* **REQUIRED TASK A**: How would you condense the paragraph of the tube-amplifier excerpt that begins "I prefer this setup" into a short bulleted list that keeps its main facts?
* **REQUIRED TASK B**: In the tube-amplifier excerpt, reproduce the passage between "I prefer this" and "stage? Yes, indeed.", inclusive.
* **REQUIRED TASK C**: Can you summarize the tube-amplifier excerpt in two sentences?

* **SOURCE EXTRACT**:

===

The bottom triode's plate resistor has been replaced by an active load, made up from an additional triode. This SRPP variation will provide about the same performance as the grounded-cathode amplifier variation we started with, but it does solve the problem of what to do with the second triode found in many tube envelopes, such as the 6DJ8, 6SN7, 12AU7… I, however, would use the second triode in a different topology, the CCDA.
I prefer this setup because I like the pure single-ended operation of the triodes and I like unburdening the input triode of all tasks but creating voltage gain. In addition, the cathode follower's output will prove substantially lower than the comparable SRPP circuit. Of course, we could use many more tube topologies in our Super Triode amplifier, such as the cascode, the cathode-coupled amplifier, a pentode-based grounded-cathode amplifier… The big question is can we use an Aikido gain stage? Yes, indeed.

===

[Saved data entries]
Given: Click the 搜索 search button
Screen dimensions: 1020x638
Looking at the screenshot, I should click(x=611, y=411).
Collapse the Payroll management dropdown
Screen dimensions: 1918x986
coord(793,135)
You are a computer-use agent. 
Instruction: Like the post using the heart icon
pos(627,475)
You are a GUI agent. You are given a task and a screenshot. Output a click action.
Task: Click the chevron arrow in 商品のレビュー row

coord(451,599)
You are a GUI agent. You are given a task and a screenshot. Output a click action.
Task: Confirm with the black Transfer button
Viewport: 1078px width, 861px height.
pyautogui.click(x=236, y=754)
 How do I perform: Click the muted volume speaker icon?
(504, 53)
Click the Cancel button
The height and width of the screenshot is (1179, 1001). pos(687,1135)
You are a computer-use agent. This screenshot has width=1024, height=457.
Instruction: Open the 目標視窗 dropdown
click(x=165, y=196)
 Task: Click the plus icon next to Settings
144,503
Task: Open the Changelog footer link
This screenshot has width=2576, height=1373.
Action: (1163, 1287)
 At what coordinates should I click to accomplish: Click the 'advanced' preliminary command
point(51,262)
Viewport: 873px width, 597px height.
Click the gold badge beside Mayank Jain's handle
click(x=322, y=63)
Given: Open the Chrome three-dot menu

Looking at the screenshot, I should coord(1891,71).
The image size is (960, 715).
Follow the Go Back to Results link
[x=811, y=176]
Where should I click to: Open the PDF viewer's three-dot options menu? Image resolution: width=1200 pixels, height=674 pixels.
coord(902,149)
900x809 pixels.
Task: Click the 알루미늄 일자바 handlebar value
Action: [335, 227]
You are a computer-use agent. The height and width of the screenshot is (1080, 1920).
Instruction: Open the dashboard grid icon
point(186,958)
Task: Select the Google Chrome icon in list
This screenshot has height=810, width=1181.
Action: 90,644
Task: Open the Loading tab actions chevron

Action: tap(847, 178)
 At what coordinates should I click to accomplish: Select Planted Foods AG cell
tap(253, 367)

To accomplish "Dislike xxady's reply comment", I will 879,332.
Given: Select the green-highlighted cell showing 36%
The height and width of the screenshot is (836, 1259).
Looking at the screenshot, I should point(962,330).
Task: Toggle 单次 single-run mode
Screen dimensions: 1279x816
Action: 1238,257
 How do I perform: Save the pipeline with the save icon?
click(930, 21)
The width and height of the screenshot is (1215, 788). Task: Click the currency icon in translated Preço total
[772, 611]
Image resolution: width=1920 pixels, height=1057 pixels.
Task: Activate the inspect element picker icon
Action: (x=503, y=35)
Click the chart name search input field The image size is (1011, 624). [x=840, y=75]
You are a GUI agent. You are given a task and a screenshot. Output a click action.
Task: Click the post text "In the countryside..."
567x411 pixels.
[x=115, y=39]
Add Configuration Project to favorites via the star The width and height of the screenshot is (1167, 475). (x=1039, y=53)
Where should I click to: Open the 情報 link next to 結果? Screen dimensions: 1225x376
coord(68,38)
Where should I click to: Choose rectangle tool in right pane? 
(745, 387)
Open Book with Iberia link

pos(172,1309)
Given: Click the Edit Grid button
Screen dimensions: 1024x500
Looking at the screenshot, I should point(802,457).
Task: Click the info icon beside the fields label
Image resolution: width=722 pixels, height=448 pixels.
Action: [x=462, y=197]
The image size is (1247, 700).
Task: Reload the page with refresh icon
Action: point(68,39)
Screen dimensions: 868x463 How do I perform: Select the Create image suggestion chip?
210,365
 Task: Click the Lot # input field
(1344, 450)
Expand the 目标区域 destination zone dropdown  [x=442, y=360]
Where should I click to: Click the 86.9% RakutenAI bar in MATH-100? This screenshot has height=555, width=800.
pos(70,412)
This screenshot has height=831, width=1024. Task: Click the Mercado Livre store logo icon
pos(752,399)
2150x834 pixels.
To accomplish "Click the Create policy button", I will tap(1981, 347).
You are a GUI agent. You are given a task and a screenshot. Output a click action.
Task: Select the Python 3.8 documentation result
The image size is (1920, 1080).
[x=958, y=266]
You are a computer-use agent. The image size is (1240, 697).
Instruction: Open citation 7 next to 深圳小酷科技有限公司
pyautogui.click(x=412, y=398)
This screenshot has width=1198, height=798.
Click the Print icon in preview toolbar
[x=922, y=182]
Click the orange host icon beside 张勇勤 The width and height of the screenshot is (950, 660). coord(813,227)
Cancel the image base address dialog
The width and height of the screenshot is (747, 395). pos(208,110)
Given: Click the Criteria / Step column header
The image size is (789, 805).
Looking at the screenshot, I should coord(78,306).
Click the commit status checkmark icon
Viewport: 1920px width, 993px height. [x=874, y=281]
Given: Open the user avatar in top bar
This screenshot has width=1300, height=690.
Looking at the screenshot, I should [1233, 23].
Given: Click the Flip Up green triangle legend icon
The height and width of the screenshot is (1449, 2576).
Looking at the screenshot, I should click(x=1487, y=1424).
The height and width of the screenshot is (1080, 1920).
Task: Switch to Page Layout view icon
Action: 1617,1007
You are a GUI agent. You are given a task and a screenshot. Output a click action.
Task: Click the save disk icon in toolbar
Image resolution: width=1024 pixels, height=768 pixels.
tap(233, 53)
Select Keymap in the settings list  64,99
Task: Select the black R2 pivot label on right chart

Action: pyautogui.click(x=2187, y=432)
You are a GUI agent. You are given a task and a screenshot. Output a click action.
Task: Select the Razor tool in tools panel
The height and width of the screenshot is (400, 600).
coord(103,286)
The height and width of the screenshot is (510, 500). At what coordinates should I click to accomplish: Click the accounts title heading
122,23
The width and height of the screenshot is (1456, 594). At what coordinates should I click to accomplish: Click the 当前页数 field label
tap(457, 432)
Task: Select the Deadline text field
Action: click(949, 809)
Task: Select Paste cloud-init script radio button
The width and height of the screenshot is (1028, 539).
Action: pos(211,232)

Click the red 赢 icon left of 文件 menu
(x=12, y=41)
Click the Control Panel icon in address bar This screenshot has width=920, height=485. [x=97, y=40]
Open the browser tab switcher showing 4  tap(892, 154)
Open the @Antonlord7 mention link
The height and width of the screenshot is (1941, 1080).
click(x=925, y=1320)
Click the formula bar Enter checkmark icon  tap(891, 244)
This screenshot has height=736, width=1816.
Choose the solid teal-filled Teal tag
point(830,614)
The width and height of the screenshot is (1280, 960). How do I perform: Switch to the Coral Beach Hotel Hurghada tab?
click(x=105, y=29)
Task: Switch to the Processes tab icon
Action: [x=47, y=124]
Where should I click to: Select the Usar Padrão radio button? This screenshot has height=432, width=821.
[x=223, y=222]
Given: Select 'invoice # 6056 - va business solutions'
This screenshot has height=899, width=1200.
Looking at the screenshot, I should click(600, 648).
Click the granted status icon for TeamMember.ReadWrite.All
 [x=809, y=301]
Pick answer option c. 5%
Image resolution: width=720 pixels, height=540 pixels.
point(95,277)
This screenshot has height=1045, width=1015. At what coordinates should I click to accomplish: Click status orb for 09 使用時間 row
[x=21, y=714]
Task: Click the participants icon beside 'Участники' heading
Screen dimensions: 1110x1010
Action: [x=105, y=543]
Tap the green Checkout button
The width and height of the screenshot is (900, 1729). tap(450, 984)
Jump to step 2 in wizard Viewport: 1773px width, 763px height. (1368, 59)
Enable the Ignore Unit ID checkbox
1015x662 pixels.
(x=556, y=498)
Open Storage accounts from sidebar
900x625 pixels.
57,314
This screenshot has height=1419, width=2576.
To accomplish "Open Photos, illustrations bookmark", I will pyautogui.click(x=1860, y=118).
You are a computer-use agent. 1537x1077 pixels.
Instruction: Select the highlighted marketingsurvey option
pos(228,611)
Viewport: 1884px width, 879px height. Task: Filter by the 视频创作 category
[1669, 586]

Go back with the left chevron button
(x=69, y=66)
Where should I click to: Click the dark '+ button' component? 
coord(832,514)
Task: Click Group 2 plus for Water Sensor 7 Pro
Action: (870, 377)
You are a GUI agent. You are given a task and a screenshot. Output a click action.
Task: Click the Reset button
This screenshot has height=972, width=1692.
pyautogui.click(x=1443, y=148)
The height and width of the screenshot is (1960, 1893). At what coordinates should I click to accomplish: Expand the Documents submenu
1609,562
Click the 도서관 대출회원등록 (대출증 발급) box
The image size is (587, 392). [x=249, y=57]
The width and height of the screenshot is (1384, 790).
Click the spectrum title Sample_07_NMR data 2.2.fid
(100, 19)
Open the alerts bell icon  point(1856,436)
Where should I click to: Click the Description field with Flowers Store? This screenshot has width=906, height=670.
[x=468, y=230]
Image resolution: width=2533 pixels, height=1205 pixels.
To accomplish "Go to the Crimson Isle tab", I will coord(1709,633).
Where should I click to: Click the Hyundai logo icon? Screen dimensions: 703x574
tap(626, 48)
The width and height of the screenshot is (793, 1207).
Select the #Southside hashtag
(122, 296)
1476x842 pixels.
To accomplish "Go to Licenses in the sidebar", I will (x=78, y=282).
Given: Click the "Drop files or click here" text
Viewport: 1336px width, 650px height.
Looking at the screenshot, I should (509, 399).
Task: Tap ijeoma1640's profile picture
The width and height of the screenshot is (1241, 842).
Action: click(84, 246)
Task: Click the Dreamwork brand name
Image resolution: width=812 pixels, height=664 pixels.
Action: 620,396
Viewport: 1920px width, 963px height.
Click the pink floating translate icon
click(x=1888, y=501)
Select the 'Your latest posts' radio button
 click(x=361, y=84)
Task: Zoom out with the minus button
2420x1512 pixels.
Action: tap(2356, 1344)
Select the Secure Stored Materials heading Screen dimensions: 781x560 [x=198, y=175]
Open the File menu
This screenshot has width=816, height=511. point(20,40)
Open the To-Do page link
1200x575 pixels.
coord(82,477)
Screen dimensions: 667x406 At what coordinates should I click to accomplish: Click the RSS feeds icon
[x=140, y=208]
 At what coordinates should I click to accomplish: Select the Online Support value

===

* **FULL SOLUTION A**:
- The setup is preferred for the pure single-ended operation of the triodes and because it frees the input triode of every task except creating voltage gain.
- The cathode follower's output proves substantially lower than that of the comparable SRPP circuit.
- Many other tube topologies could be used in the Super Triode amplifier, such as the cascode, the cathode-coupled amplifier and a pentode-based grounded-cathode amplifier.
- An Aikido gain stage can also be used.

* **FULL SOLUTION B**:
I prefer this setup because I like the pure single-ended operation of the triodes and I like unburdening the input triode of all tasks but creating voltage gain. In addition, the cathode follower's output will prove substantially lower than the comparable SRPP circuit. Of course, we could use many more tube topologies in our Super Triode amplifier, such as the cascode, the cathode-coupled amplifier, a pentode-based grounded-cathode amplifier… The big question is can we use an Aikido gain stage? Yes, indeed.

* **FULL SOLUTION C**: Replacing the bottom triode's plate resistor with an active load built from an additional triode gives an SRPP variation that performs about like the original grounded-cathode amplifier and makes use of the second triode found in tubes such as the 6DJ8, 6SN7 and 12AU7. The writer would instead use that triode in a CCDA, which keeps the triodes purely single-ended, leaves the input triode only the task of creating voltage gain and gives a substantially lower cathode-follower output; other topologies, including an Aikido gain stage, could also serve in the Super Triode amplifier.